THE INPUT

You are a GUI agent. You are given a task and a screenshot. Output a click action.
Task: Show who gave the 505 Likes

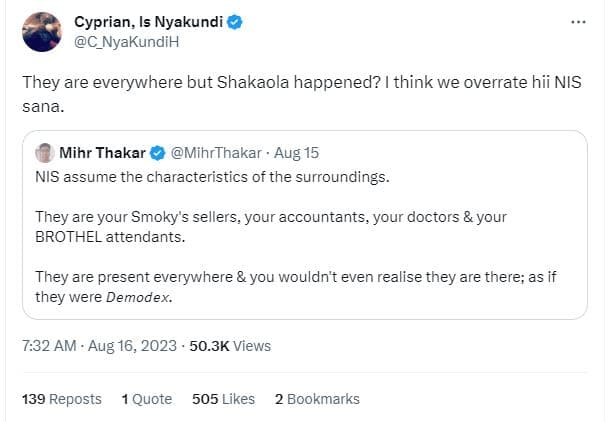coord(224,398)
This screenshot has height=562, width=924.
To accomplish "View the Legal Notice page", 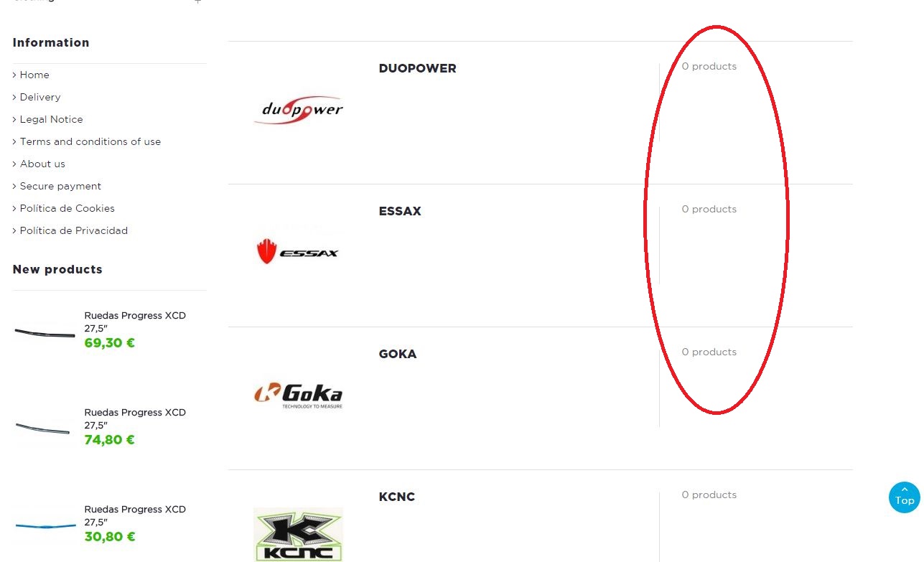I will tap(51, 119).
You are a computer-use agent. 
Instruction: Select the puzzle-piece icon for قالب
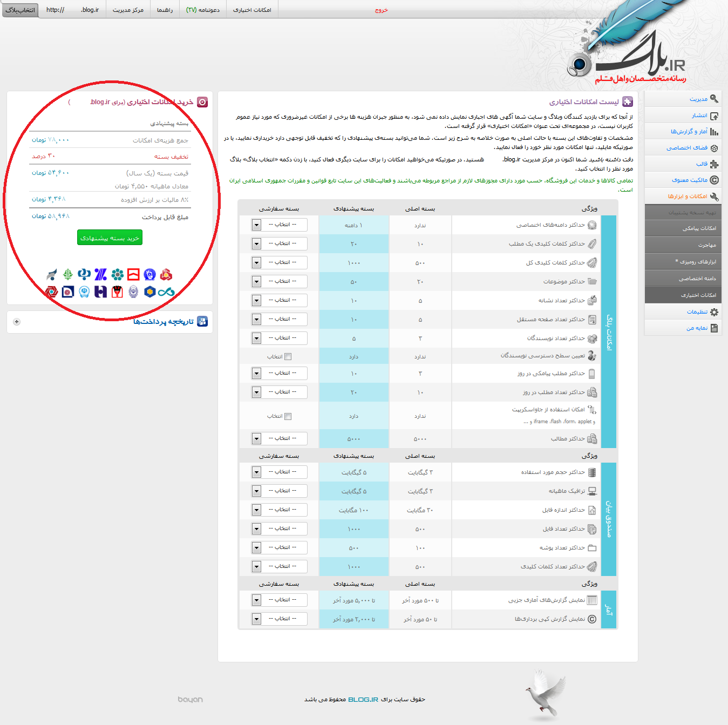(714, 164)
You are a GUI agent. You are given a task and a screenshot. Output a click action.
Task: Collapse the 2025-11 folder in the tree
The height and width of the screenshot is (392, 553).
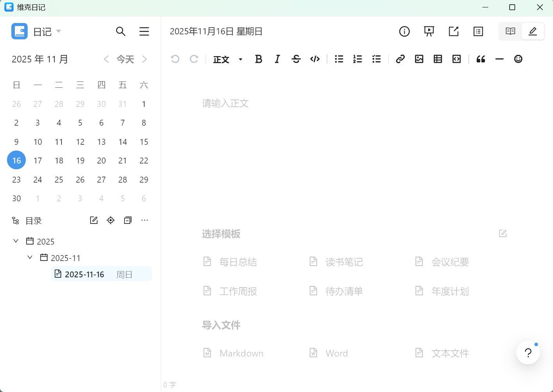(30, 257)
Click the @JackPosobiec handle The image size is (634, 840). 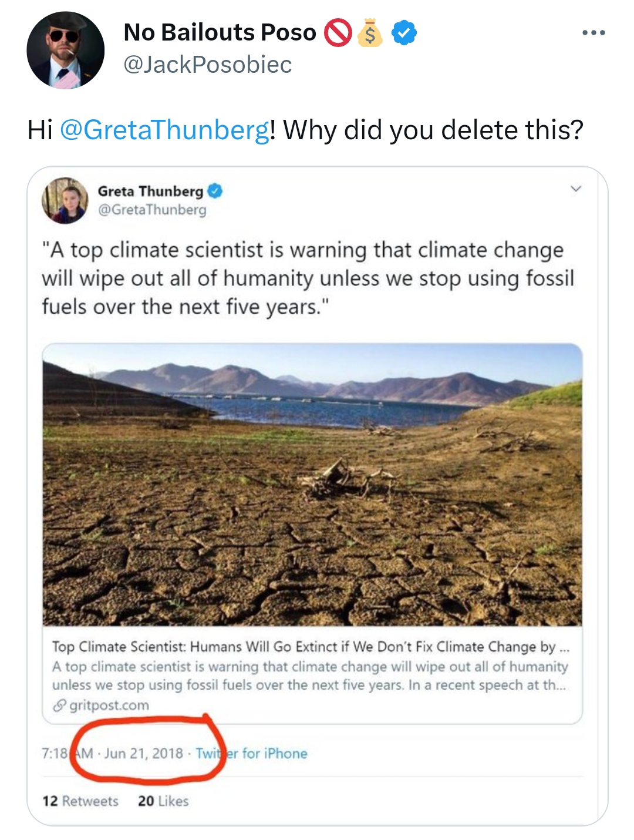[x=207, y=65]
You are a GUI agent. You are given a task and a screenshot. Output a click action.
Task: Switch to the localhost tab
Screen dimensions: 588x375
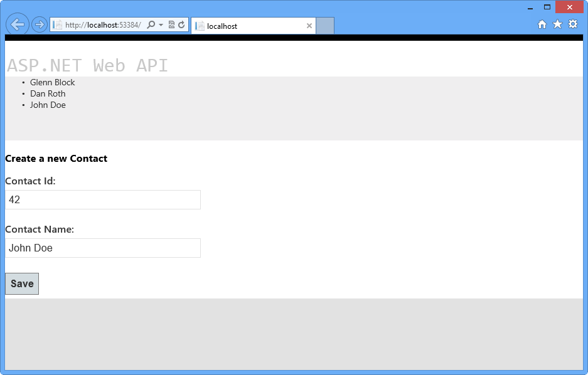[x=251, y=26]
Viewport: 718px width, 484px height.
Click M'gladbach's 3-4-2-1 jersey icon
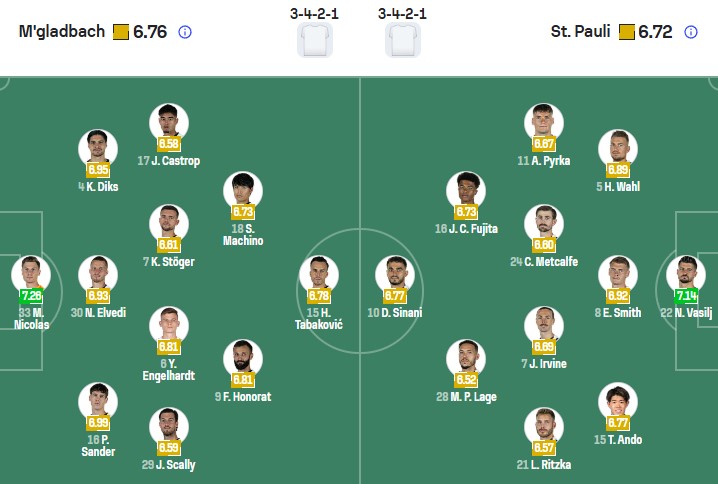pyautogui.click(x=315, y=41)
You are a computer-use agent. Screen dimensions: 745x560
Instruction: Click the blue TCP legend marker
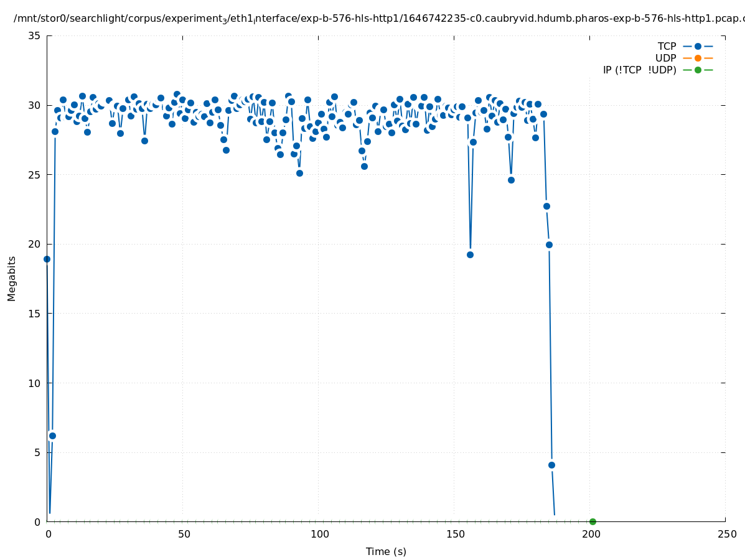[x=698, y=46]
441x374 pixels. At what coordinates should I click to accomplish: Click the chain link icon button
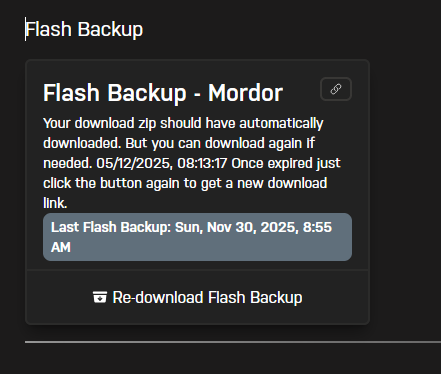coord(336,89)
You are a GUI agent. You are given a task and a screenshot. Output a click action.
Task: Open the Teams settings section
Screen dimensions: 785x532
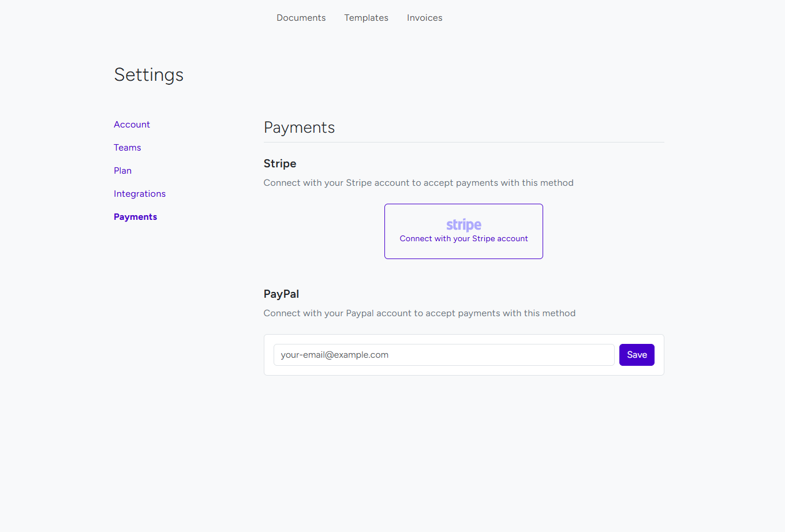point(127,147)
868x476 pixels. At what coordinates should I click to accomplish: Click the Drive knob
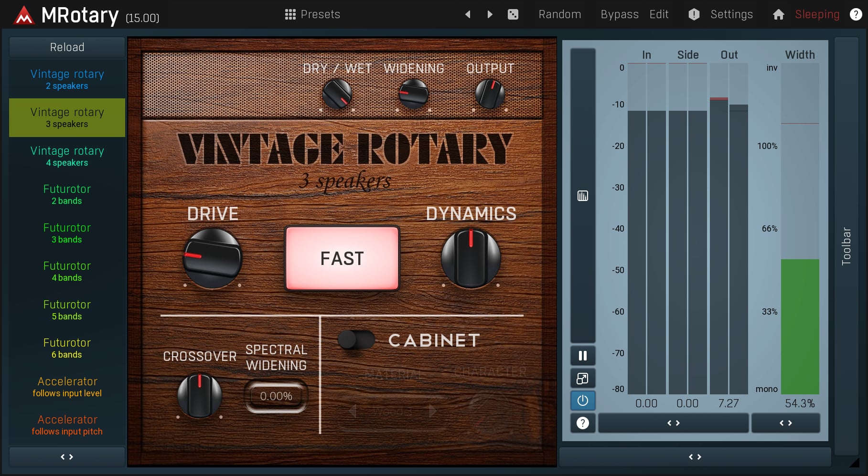(213, 258)
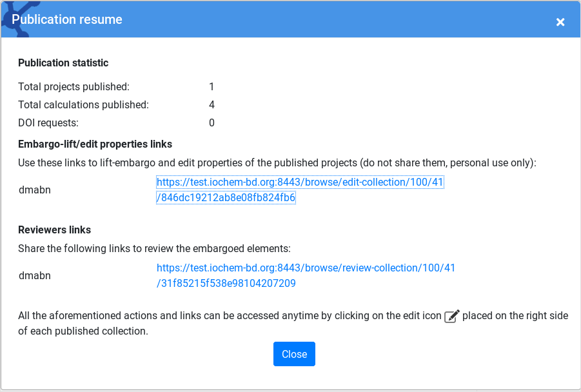Select the Embargo-lift/edit properties links heading
This screenshot has height=392, width=581.
pyautogui.click(x=95, y=144)
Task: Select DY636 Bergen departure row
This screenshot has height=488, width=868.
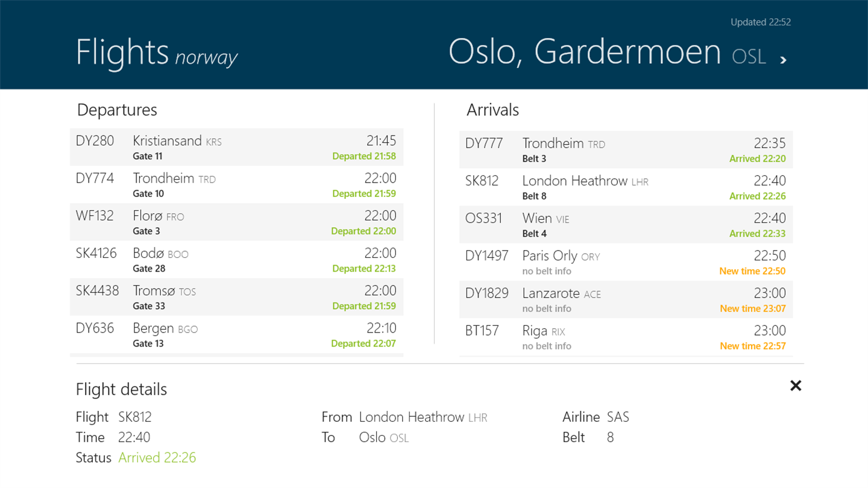Action: (236, 334)
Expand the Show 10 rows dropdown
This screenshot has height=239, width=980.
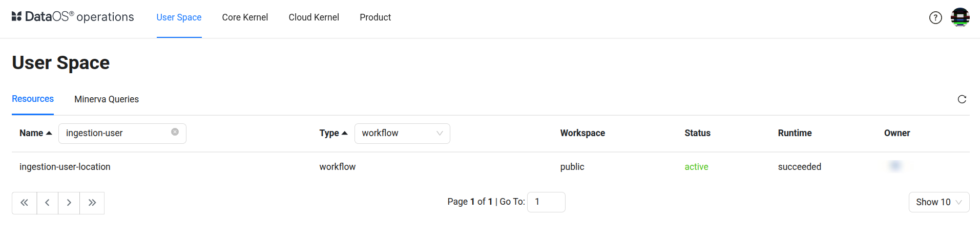tap(939, 202)
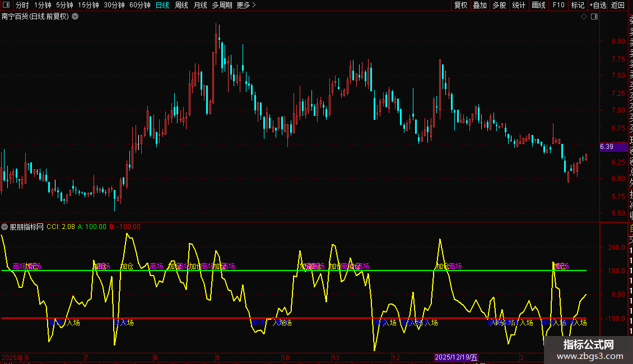Open F10 company information
The width and height of the screenshot is (633, 364).
(x=558, y=5)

EXERCISE DETAILS
Scan the entries above for the word "computer" and collect each line holding it.

ANSWER FOR THIS EXERCISE
You are a computer-use agent. 
You are a computer-use agent. Screen dimensions: 745x560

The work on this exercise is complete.